El fallecimiento de Reina Angélica Galván Achával provocó distintas muestras de pesar entre quienes recordaron su dilatada trayectoria docente y la apreciaron por sus virtudes.
Había nacido el 24 de noviembre de 1924 en Santiago del Estero. Hija de Baltasar Galván Moreno, fue la cuarta de cinco hermanos.
Transcurrió gran parte de su juventud en Santiago del Estero, donde su familia fue vecina y amiga de los famosos folcloristas “Los Hermanos Ábalos”, que incluso la mencionaron en su “Zamba de los Yuyos”. Además compartió reuniones con figuras del folclore como Atahualpa Yupanqui, Eduardo Falú, Andrés Chazarreta, y Orestes di Lullo.
Fue una alumna aplicada, y desde chica se destacó en las artes del dibujo, el canto y la guitarra, aún cuando ella siempre afirmó que se dedicaba a esta última más por mandato materno que por gusto propio.
A los 17 años se mudó junto a su familia a La Plata, donde ya residían sus hermanos mayores, e ingresó a la Universidad Nacional. Pese a expresar sus deseos de estudiar abogacía, su familia la convenció de estudiar Filosofía y Ciencias de la Educación, ya que Derecho “no era una carrera para mujeres”.

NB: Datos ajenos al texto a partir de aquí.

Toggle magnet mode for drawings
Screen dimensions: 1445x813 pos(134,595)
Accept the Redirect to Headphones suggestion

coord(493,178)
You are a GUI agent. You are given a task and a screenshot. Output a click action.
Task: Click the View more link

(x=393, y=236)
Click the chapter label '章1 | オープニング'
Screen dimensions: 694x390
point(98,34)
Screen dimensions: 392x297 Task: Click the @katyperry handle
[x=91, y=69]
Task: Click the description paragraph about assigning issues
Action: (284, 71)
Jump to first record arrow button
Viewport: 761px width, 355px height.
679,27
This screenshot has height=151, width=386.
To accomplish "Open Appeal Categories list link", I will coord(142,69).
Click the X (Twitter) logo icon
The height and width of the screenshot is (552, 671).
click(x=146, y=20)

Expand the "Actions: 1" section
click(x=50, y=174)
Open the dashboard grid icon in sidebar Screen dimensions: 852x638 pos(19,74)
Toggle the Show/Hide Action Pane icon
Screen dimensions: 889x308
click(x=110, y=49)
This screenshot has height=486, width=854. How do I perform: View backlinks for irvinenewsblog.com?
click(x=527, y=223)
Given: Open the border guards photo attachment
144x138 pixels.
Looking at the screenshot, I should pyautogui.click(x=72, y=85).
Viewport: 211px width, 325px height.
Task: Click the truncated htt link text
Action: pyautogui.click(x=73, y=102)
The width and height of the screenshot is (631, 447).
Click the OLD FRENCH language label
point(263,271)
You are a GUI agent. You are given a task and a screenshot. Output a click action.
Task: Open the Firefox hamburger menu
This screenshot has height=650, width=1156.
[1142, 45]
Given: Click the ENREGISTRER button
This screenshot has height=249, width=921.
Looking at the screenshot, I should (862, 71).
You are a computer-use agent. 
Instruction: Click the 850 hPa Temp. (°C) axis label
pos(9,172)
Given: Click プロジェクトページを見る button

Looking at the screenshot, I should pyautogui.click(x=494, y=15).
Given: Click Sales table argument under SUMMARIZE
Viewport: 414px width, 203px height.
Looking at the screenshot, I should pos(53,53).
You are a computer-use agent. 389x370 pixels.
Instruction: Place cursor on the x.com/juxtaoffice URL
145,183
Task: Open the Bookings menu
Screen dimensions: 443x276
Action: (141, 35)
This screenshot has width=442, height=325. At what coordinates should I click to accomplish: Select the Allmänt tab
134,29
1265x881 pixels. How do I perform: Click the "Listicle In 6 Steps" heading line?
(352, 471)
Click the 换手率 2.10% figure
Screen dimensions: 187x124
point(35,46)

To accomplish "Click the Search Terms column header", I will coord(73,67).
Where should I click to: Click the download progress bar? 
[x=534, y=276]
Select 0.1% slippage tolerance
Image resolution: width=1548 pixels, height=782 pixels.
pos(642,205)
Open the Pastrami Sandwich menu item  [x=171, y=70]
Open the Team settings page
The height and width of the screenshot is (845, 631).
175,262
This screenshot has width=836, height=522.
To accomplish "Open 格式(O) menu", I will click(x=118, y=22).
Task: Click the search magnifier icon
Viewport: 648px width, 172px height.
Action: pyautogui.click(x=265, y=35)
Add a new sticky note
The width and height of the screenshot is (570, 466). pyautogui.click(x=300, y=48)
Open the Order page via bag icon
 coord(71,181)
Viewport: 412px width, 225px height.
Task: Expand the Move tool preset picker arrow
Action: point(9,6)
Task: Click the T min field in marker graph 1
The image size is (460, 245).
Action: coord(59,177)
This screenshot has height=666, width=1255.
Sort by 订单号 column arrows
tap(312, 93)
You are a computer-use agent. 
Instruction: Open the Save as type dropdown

Al poco tiempo de llegada a la ciudad, participó, con sus hermanos de la fundación del centro tradicionalista Ashpa Sumaj (Tierra Linda, en quechua. Además, forjó amistades entre la “estudiantina provinciana” que habitaba el barrio de la Estación, donde se instaló su familia.
En el terreno profesional, trabajó como docente y administrativa en el Colegio Nacional de la UNLP. Llegó a ser Pro secretaria del turno nocturno y solía reconocer que había vencido los prejuicios que había en esa época vinculados a la capacidad de una mujer para trabajar en un cargo elevado y en ese horario.
En el ambiente estudiantil conoció al neuquino Raúl Arnaldo Gallardo, con quien se casó y tuvo tres hijas: Mercedes Corina “Uqui” Gallardo, María Angélica “Maty” Gallardo, y Celia Inés “Chely” Gallardo. Con su esposo ya recibido de Ingeniero, se instaló en el barrio La Loma, donde residió por 65 años, hasta su fallecimiento.
Raúl trabajó como ingeniero inspector en el Ferrocarril General Belgrano, y culminó su carrera como segundo jefe de la comisión Argentino - Boliviana de Ferrocarriles. Acompañando la labor de éste, Reina se radicó con su hija “Chely” entre 1979 y 1984 en Santa Cruz de la Sierra, Bolivia.
Apreciada y admirada por su vitalidad, su buen humor, su vivacidad, su inteligencia, y su sentida manera de cantar, participó del Coro de Jubilados del Centro de Ingenieros y ayudó a instituciones sociales.